Suatu ketika, di suatu malam yang pekat, petugas mercusuar membawa lampu minyak untuk menerangi jalan menuju mercusuar. Setibanya di sana, penjaga itu meletakkan lampu minyak di dekat mercusuar dan meninggalkannya di samping lampu mercusuar. Si lampu minyak senang sekali. Impiannya menjadi kenyataan. Akhirnya ia bisa bersanding dengan mercusuar yang gagah. Tetapi, kegembiraannya hanya sesaat. Karena perbandingan cahaya yang tidak seimbang, maka tidak seorang pun yang melihat atau memperhatikan lampu minyak. Bahkan, dari kejauhan si lampu minyak hampir tidak tampak sama sekali karena begitu lemah dan kecil.

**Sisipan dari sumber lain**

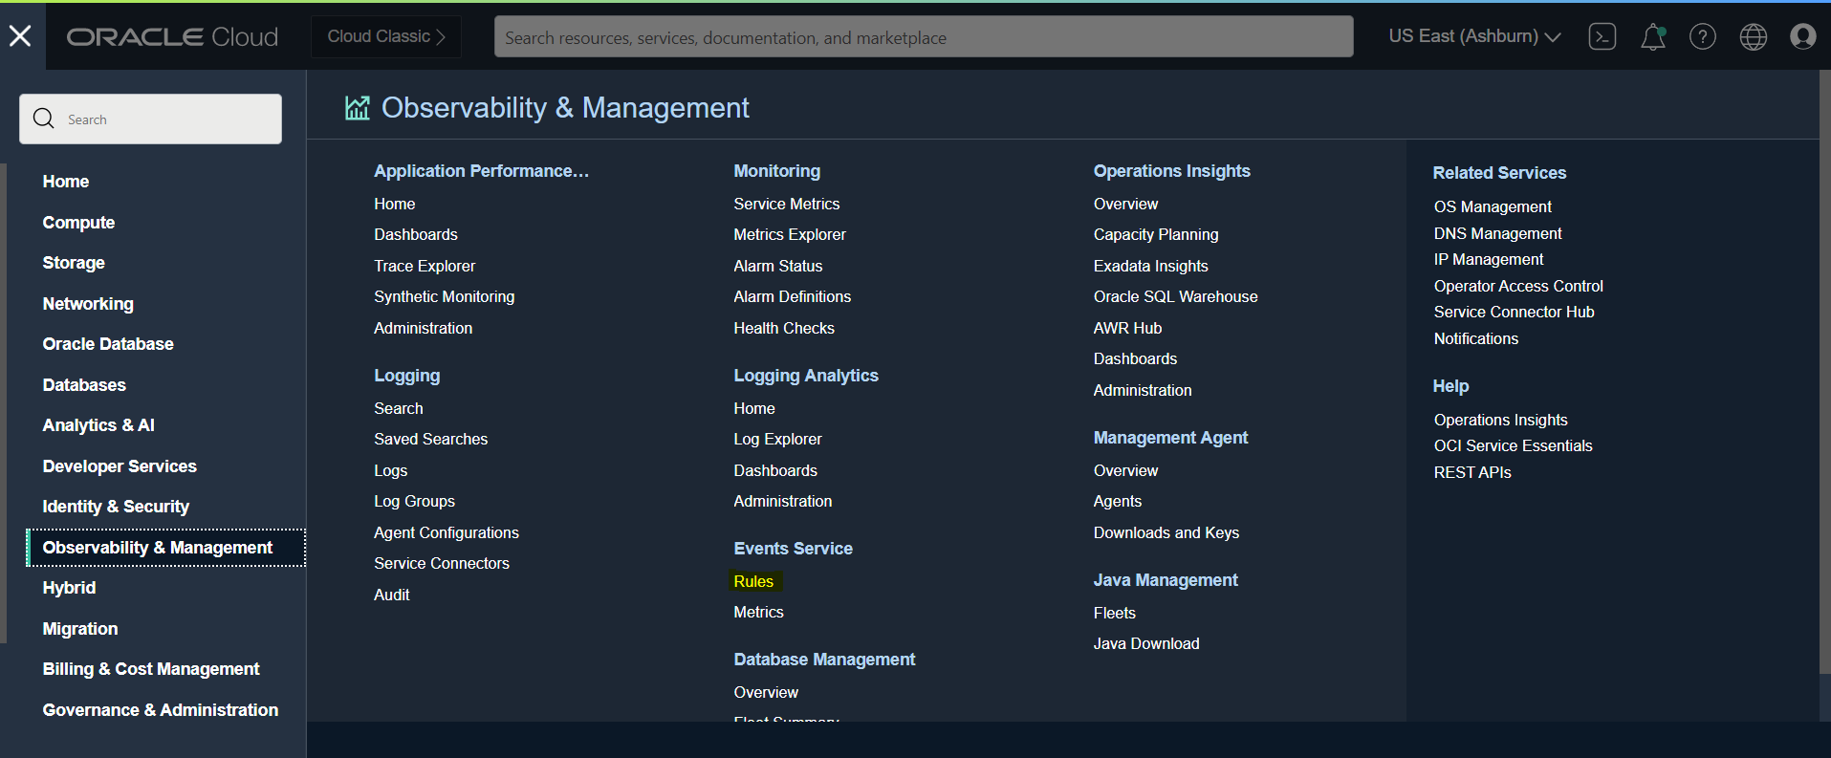Open the language globe icon

pos(1753,36)
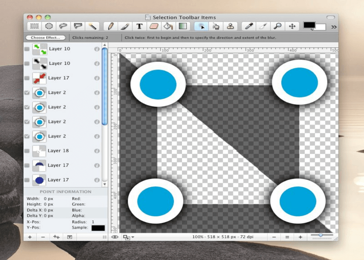Choose the Text tool
This screenshot has width=364, height=260.
[139, 26]
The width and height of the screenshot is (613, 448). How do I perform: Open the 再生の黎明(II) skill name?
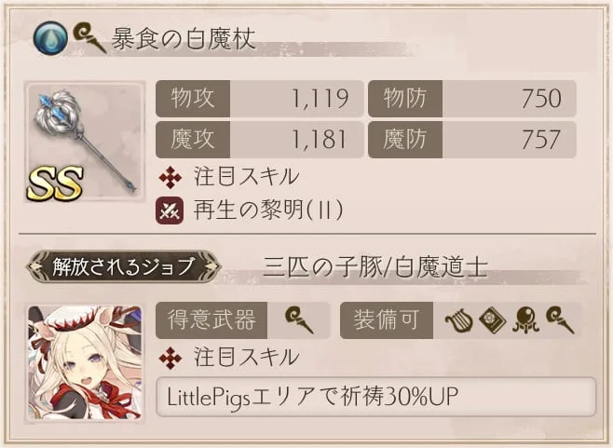tap(268, 210)
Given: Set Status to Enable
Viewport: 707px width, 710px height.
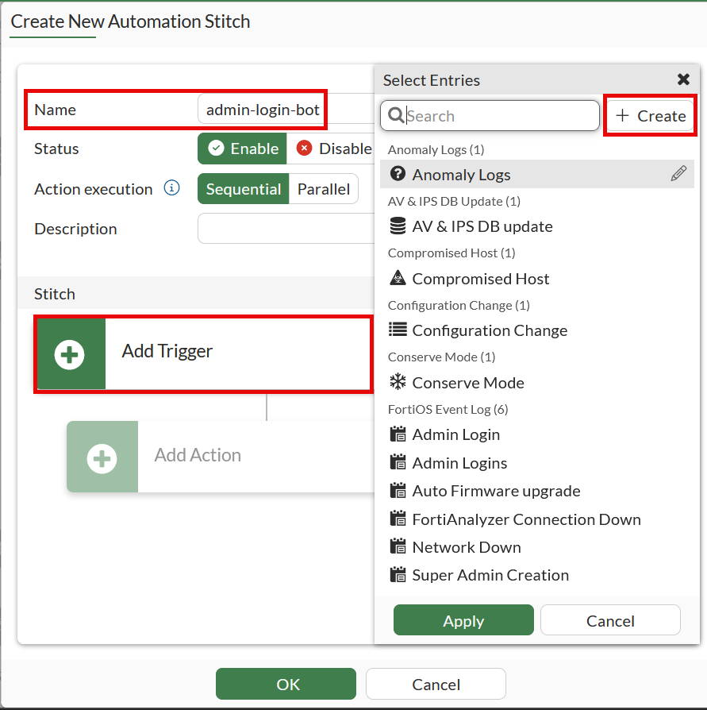Looking at the screenshot, I should pyautogui.click(x=243, y=149).
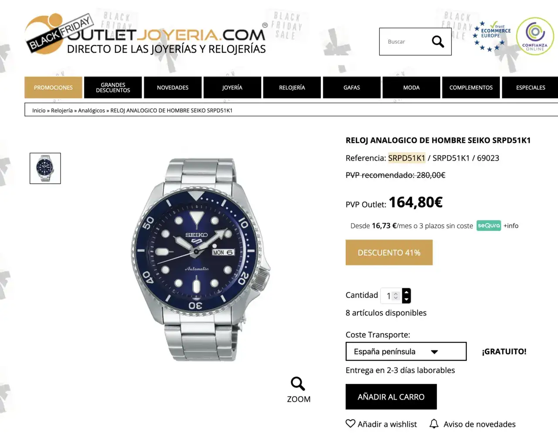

Saat itu, lampu itu menyadari satu hal. Ia tahu bahwa untuk menjadikan dirinya berarti, dia harus berada di tempat yang tepat, yakni di dalam sebuah kamar. Entah seberapa kotor, kecil dan pengapnya kamar itu, tetapi di sanalah lebih bermanfaab. Sebab, meski nyalanya tak sebesar mercusuar, lampu kecil itu juga bisa memancarkan sinarnya menerangi kegelapan untuk orang lain. Lampu kini tahu, sifat iri hati dan risau karena selalu membandingkan diri dengan yang lain, cenderung mengikuti yang lain justru membuat dirinya tidak bahagia dan memiliki arti.
Begitulah kira-kira kisah lampu minyak, pada akhirnya dia sadar bahwasannya sesuatu yang ada pada dirinya walaupun hal itu kecil dan sepele bahkan kadang tidak berguna bagi orang lain tetapi yakin pasti mempunyai arti dan guna pada situasi dan kondisi nya. Bagi saya, kalau saya menjadi orang lain lantas siapa yang menjadi SAYA?!! Itulah pada intinya, padahal sekecil apapun keberadaan saya dan kontribusi saya pada lingkungan saya pasti ada guna tersendiri.

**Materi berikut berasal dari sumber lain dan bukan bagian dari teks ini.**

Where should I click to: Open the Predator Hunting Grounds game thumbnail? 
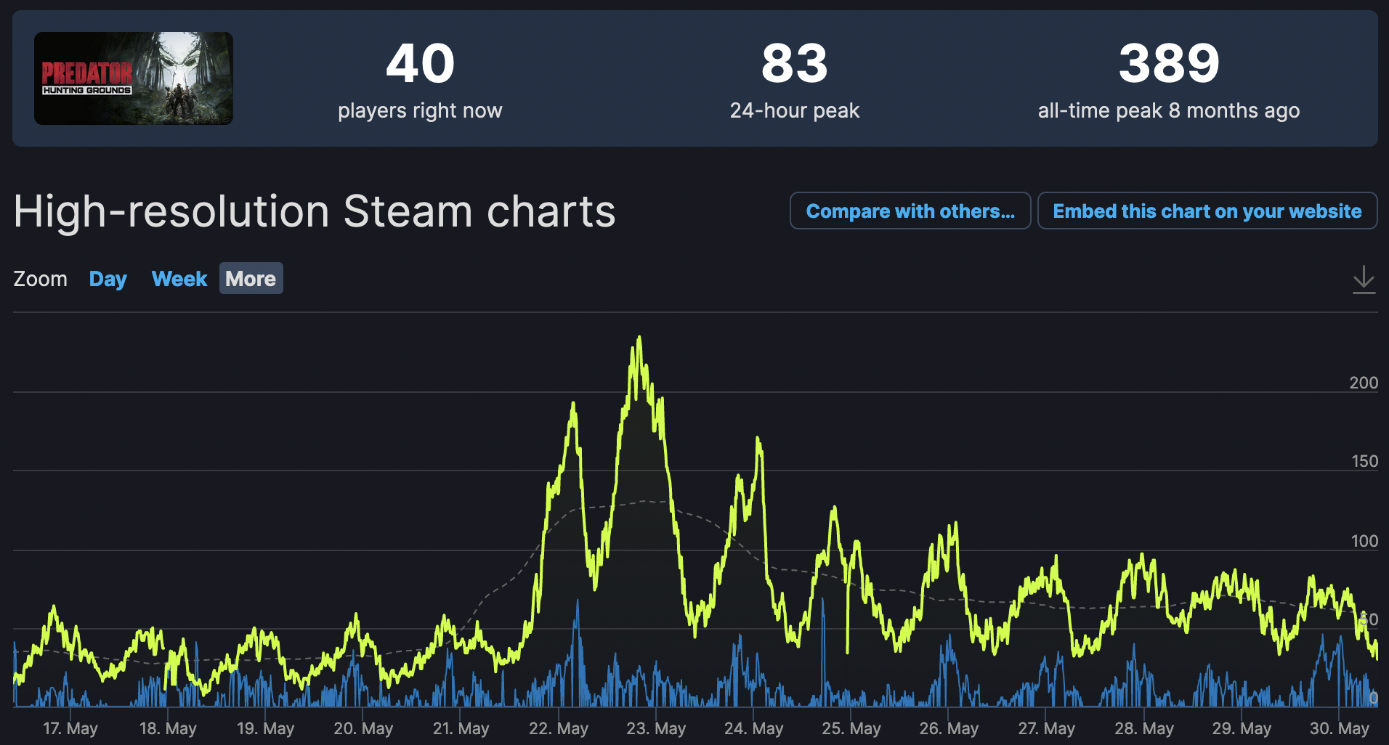(134, 78)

Memang bisa dibilang tidak mudah menjadi diri sendiri, cukup berat bahkan ada yang mengatakan TIDAK BISA. Dengan alasan karena sejak lahir kita sudah di “timang-timang” oleh orang tua kita kalau kita nantinya telah menjadi dewasa biar seperti si ini, si anu dan si si yang lain. Dalam hal ini menurut saya adalah hal yang dapat ditanggapi dengan baik. Banyak orang-orang hebat disekitar kita yang terkadang mempengaruhi penampilan bahkan pemikiran kita. Contohnya nabi Muhammad, sukarno, Voltaire, Nietzche, mohammad hatta, tan malaka, gus dur, ayu utami, pramoedya, bob sadino, ian antono, armand maulana dan bethoven serta masih banyak tokoh lainnya. Bukan untuk menjadi diri mereka, tetapi bagaiman dengan menganggap mereka sebagai referensi kita untuk membantu menemukan jati diri kita. Kita hidup perlu sebuah pedoman, tetapi pedoman itu tidak mematikan langkah kita untuk menjdi diri kita.
Oke.. jangan sungkan untuk menjadi diri sendiri. Karena hidup sebagai diri sendiri akan terasa nikmat karena dengan kondisi apapun kita dapat melakukan hal baik untuk lingkungan kita tanpa rasa risau dan gundah. lebih baik menjadi diri sendiri dari padamenjadi orang lain tetapi terbebani untuk kedepannya. Tak sulit menjadi diri sendiri,hanya tinggal mensyukuri apa yg telah dianugrahkan kepada diri kita dan tentunya terus membaca situasi dan kondisi diri dan sekitar sebagai media belajar nurani kita. Oleh : Hariadi P.